As an activist-scholar with interdisciplinary training in political ecology, sustainable consumption studies and urban geography, I tackle this research agenda by studying the cultural and environmental politics of public policies and community initiatives that seek to 'green' urban environments, particularly in the mega-cities of emerging economies. Much of my research to date has been located in the city of Bangalore, India, where I conducted a community-engaged ethnographic study of bicycling and zero-waste movements.
I try to produce community-engaged scholarship that contributes towards a systemic transition to a more sustainable and just world for more people. As part of my ethnographic research in Bangalore, I worked with Hasirudala, a waste picker cooperative, and a number of neighborhood associations. While in the field, I cultivated enduring relationships with these communities and continue to collaborate with them on grant-writing, media, and outreach.
On Sustainability Transitions and Lifestyle Leapfrogging in Emerging economies
Biyani, N. and M. Anantharaman (2017) ‘Aligning Stakeholder Frames for Transition Management in Solid Waste: A Case Study of Bangalore’, International Development Policy, 8.2, DOI : 10.4000/poldev.2483. In this paper, my co-author Nivedita Biyani (now a PhD candidate at the University of Arizona) and I analyse the implementation of policy changes in Solid Waste Management (SWM) in Bangalore, discussing why the transition to better SWM has been very slow, and why the SWM Handling Rules of 2000 have been difficult to implement. We build on the literature on transition management (TM)—a tool offering a multilevel decision-making model to facilitate sustainability transitions (ST)—which has so far primarily been used and studied in Euro-American contexts. By incorporating an analysis of asymmetrical power relations between different actors, we attempt to make the TM framework more relevant to the global South.
Schroeder, P. and Anantharaman, M. (2016) "Lifestyle leapfrogging" in emerging economies: Enabling systemic shifts to sustainable consumption. Journal of Consumer Policy. Online First. http://doi:10.1007/s10603-016-9339-3
In this paper my co-author Patrick Schroeder of IDS and I develop Causal Loop Diagrams, a systems-thinking tool, to understand how market, policy and behavioral interventions can be combined to help urban consumers in India and China shift to more sustainable consumption practices from the out-set. We hope that this paper can highlight the importance of systems thinking and planning in sustainability, especially when combined with a focus on embedded power relations.
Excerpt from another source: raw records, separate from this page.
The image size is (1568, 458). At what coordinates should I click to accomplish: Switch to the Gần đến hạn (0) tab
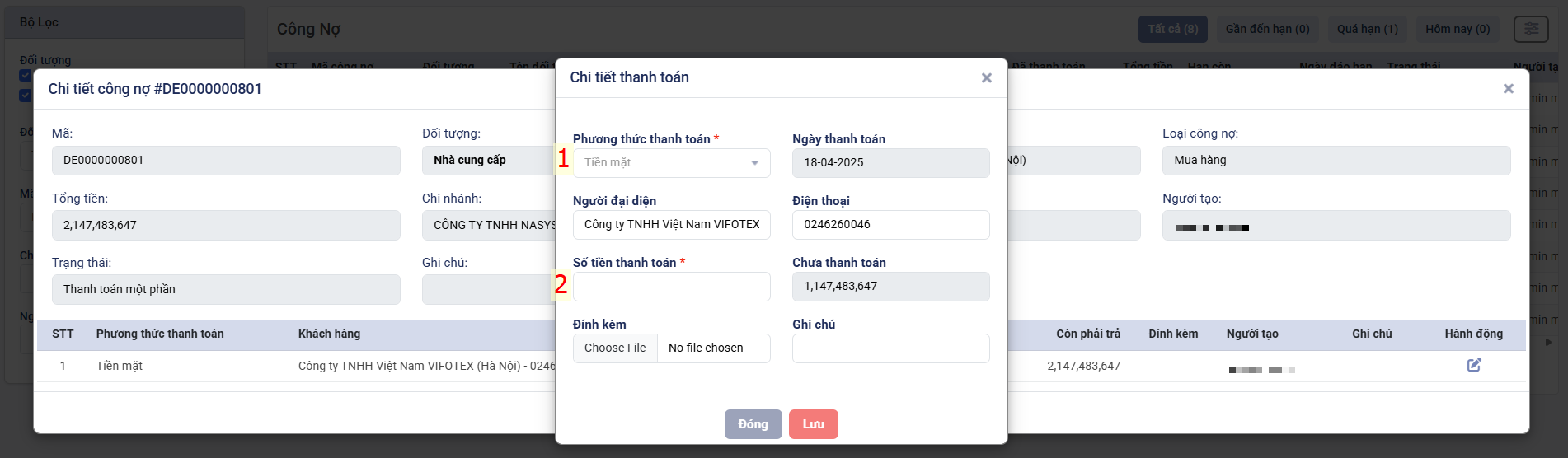point(1267,29)
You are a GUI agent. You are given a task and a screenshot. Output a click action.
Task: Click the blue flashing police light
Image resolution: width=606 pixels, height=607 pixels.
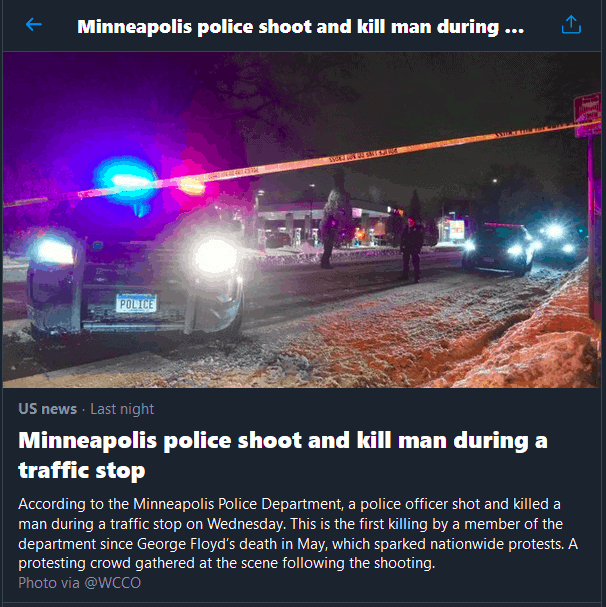pos(125,179)
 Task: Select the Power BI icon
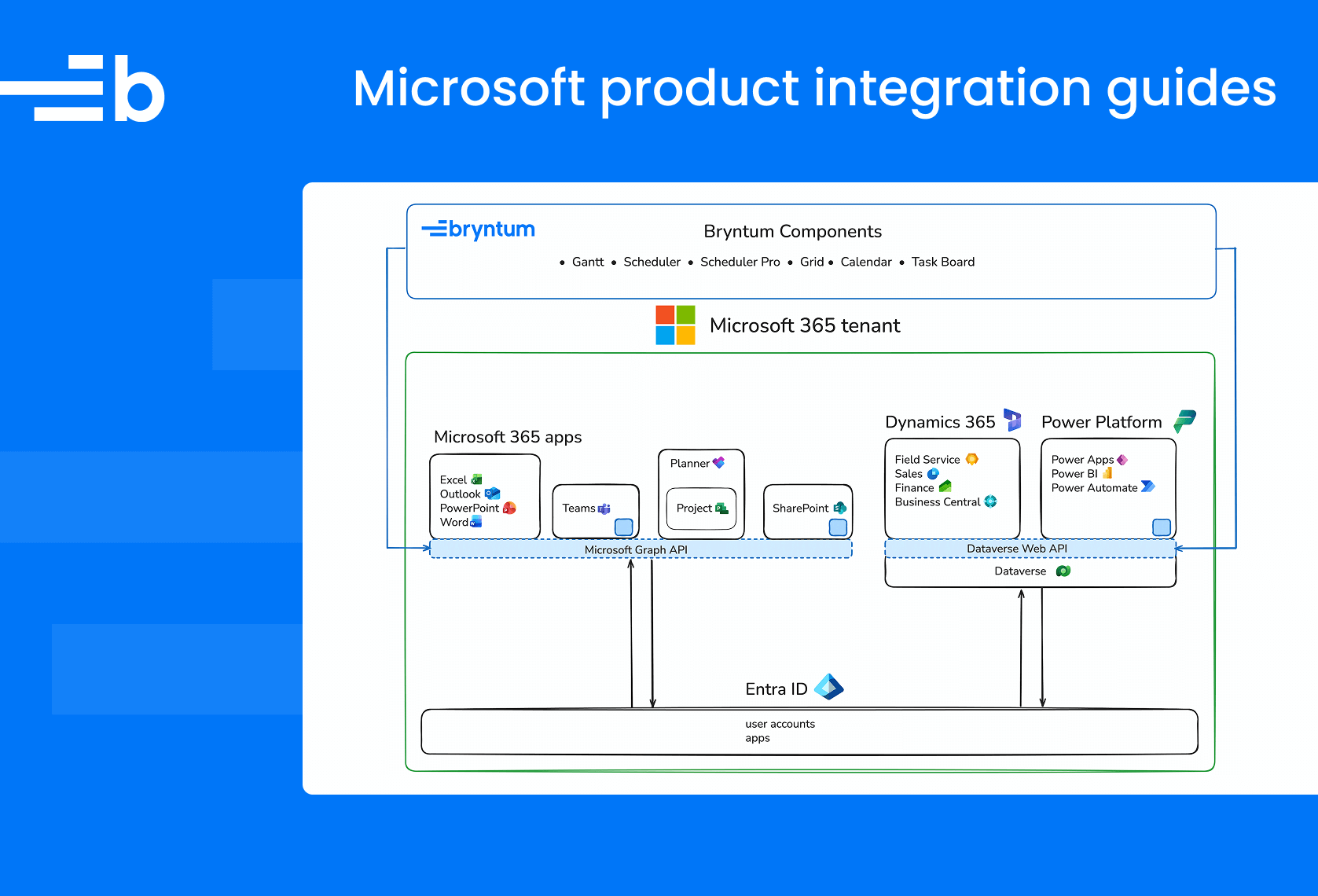point(1107,473)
On the cultural politics of sustainable consumption in Bangalore, India
These papers have emerged out of my dissertation research studying the cultural and environmental politics of middle class environmental movements in Bangalore, India. I am particularly interested in the Relational Politics of sustainability in urban India, and both these pieces interrogate the cross-class interactions and relations mediated in hitherto understudied places like bicycle lanes and recycling centers.